Lab-Grown Human Spinal Cord Heals After Injury, Study Shows

Scientists just achieved something remarkable. They grew a tiny human spinal cord in a lab. Then they injured it and watched it heal. This breakthrough could change everything for paralysis patients. The therapy uses “dancing molecules” to repair damage. Results show real promise for human treatment.

What Makes This Spinal Cord Special

Researchers at Northwestern University created this model. They used stem cells to grow miniature spinal cords. These organoids mimic real human tissue closely. For the first time, they included microglia. These are immune cells in the nervous system. As a result, the model reproduces real injury responses accurately. The organoids showed cell death after injury. They also formed glial scars. This thick scar tissue normally blocks nerve repair.

How Dancing Molecules Work

The therapy first appeared in 2021. It uses specially designed molecules that move rapidly. Scientists call them “dancing molecules” for good reason. Cell receptors are constantly in motion. Fast-moving molecules encounter them more often. Therefore, they trigger stronger healing signals. Doctors deliver the treatment as a liquid injection. It quickly forms a supportive nanofiber web. This structure mimics the spinal cord’s natural environment.

Two Types of Injury Tested

The team created two common injury types. Some organoids received surgical cuts. Others experienced compression like from car crashes. Both injuries produced realistic damage. Glial scars formed exactly as they do in patients. This confirmed the model’s accuracy.
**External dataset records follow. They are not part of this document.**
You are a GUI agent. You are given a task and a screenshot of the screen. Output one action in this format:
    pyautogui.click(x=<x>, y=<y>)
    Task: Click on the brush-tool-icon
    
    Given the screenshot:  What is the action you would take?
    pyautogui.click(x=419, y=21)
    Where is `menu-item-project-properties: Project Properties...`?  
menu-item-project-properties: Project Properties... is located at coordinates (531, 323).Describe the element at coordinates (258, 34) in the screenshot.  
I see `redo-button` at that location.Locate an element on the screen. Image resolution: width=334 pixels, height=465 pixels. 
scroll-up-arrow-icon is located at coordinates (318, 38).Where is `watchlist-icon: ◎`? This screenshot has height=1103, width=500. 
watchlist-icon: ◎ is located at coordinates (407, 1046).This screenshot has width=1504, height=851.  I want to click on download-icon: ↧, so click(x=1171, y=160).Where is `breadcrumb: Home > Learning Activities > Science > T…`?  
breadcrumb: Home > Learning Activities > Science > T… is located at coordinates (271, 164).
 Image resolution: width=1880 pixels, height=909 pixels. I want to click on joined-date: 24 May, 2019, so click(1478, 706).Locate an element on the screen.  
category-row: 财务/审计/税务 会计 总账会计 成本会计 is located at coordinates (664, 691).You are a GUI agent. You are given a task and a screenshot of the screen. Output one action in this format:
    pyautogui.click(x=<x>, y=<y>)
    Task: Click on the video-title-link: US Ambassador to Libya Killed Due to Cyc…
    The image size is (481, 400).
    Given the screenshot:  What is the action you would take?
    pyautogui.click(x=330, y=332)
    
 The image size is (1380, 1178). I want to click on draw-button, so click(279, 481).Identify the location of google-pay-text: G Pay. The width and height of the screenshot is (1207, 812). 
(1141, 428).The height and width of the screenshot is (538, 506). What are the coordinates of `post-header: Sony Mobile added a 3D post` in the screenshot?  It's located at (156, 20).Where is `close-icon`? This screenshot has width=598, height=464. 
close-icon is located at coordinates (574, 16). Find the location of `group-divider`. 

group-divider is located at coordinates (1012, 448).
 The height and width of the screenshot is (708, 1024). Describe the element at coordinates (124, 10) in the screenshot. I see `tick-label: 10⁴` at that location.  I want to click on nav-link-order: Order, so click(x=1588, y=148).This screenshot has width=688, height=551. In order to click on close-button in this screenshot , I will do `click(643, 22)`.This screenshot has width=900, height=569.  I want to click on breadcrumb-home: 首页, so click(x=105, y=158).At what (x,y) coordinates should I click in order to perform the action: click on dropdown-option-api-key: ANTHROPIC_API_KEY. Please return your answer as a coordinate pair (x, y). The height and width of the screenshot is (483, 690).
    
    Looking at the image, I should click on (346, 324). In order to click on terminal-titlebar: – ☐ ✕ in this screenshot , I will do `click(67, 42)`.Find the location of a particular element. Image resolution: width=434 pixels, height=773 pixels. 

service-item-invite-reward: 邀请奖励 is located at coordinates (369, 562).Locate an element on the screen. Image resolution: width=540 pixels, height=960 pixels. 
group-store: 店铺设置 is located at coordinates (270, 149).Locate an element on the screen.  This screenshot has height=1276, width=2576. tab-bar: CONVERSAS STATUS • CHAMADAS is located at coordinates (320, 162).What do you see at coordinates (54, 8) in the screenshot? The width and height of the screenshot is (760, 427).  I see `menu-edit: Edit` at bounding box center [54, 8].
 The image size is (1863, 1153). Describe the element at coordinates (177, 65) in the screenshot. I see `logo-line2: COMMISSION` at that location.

The Healing Results Were Dramatic

After treatment, everything changed. Scar tissue shrank significantly. In some cases, it became barely detectable. Nerve fibers called neurites began growing again. These extensions let neurons communicate. Their regrowth could restore lost function. The treated tissue showed organized neuron patterns. This matters for rebuilding damaged pathways.
Lead researcher Samuel Stupp explains the significance. Testing therapies on human tissue is crucial. Short of clinical trials, organoids are the best option. The results validate what animal studies showed. The therapy has a good chance of working in humans. It recently received FDA Orphan Drug Designation.